**INSTRUCTIONS TO FOLLOW:** Copy verbatim the span of lines beginning at the line that contains "Task: Focus the AGI script path input field" and ending with the final line of the data. Exclude pictures from the copy.

[Saved entries]
──────────────────────────────
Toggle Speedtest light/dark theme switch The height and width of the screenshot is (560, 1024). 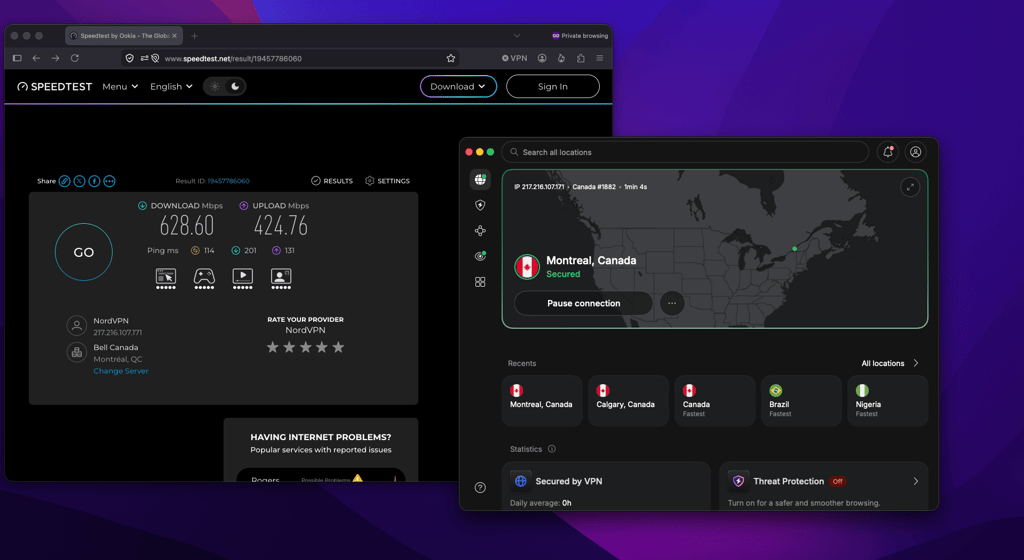point(224,86)
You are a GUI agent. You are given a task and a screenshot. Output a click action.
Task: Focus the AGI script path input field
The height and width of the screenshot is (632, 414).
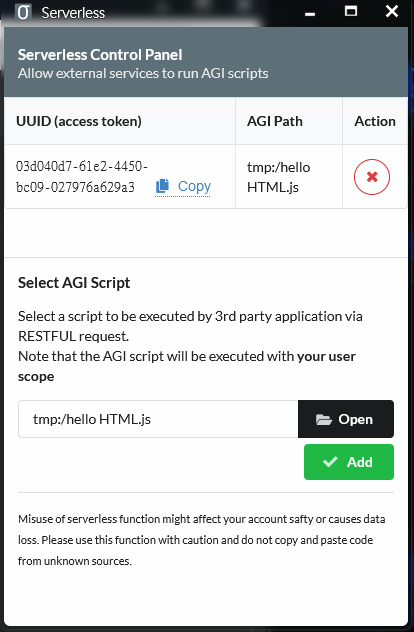click(158, 419)
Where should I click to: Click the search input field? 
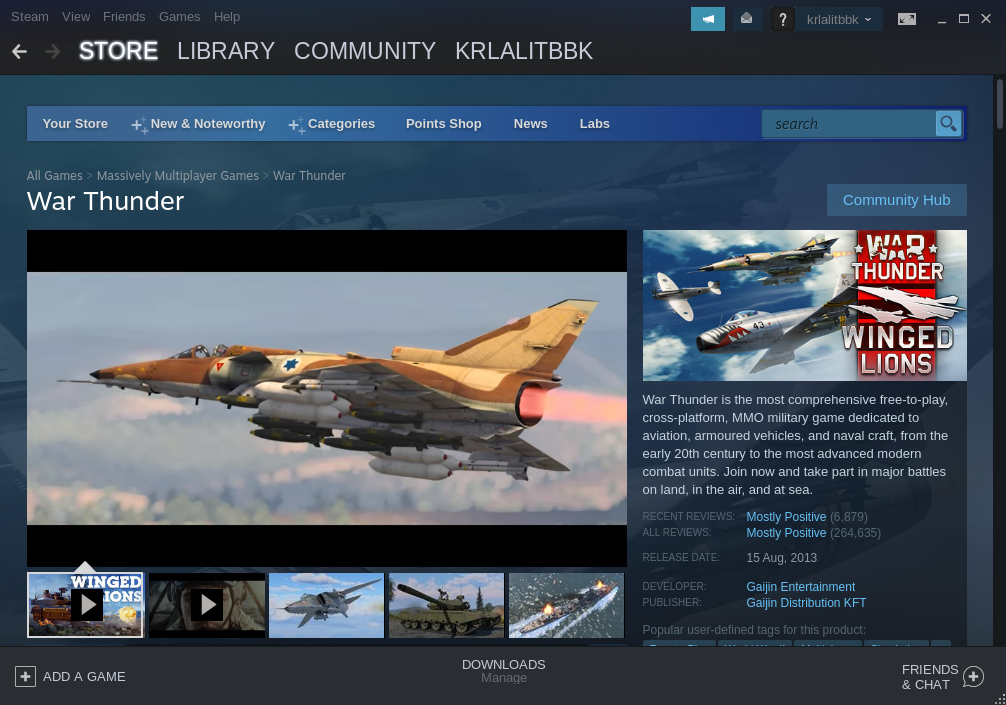(x=850, y=123)
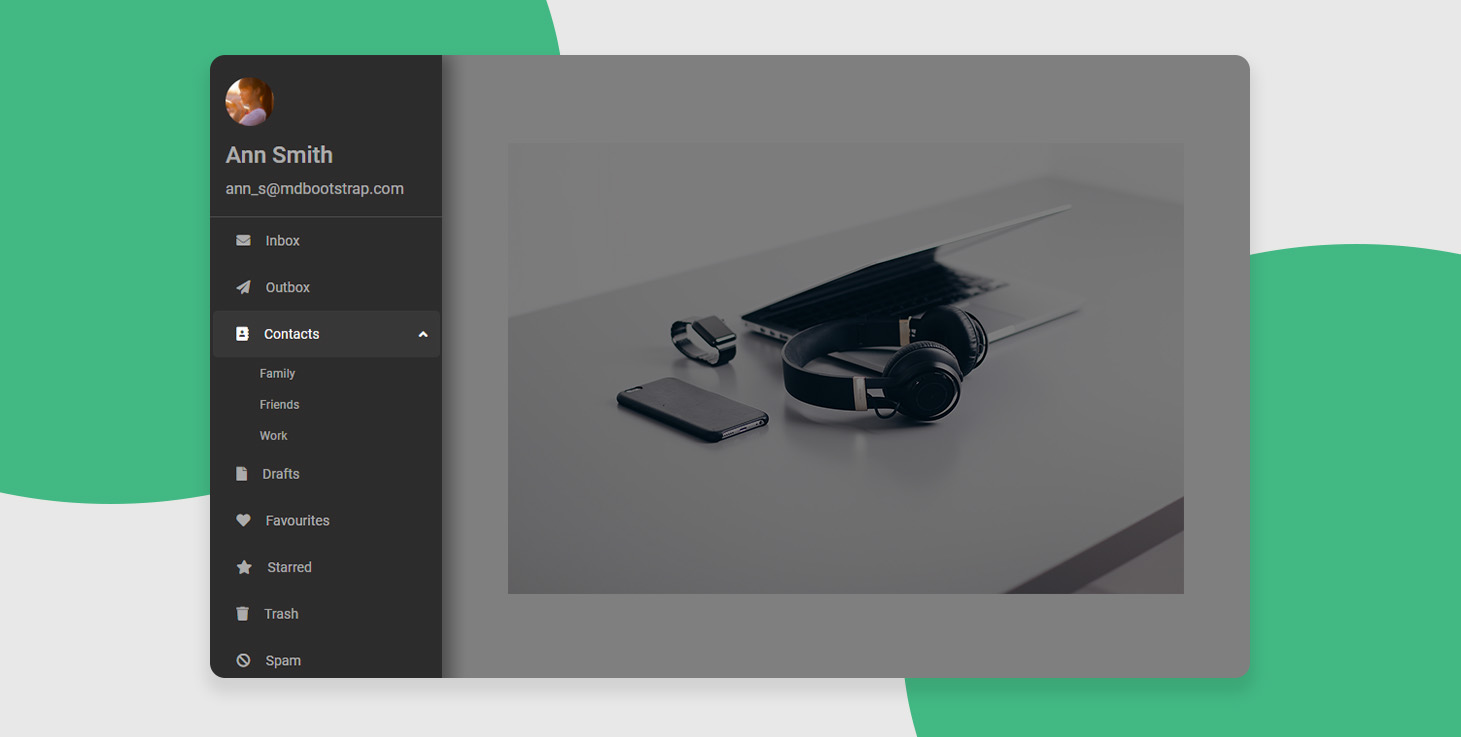This screenshot has width=1461, height=737.
Task: Click the Outbox paper plane icon
Action: pyautogui.click(x=243, y=288)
──────────────────────────────
**YOUR SOLUTION:**
Task: Focus the AGI script path input field
The height and width of the screenshot is (632, 414).
click(158, 419)
Where should I click to: Click the search input field? 
(x=850, y=123)
This screenshot has width=1461, height=737.
Task: Click the Outbox paper plane icon
Action: pyautogui.click(x=243, y=288)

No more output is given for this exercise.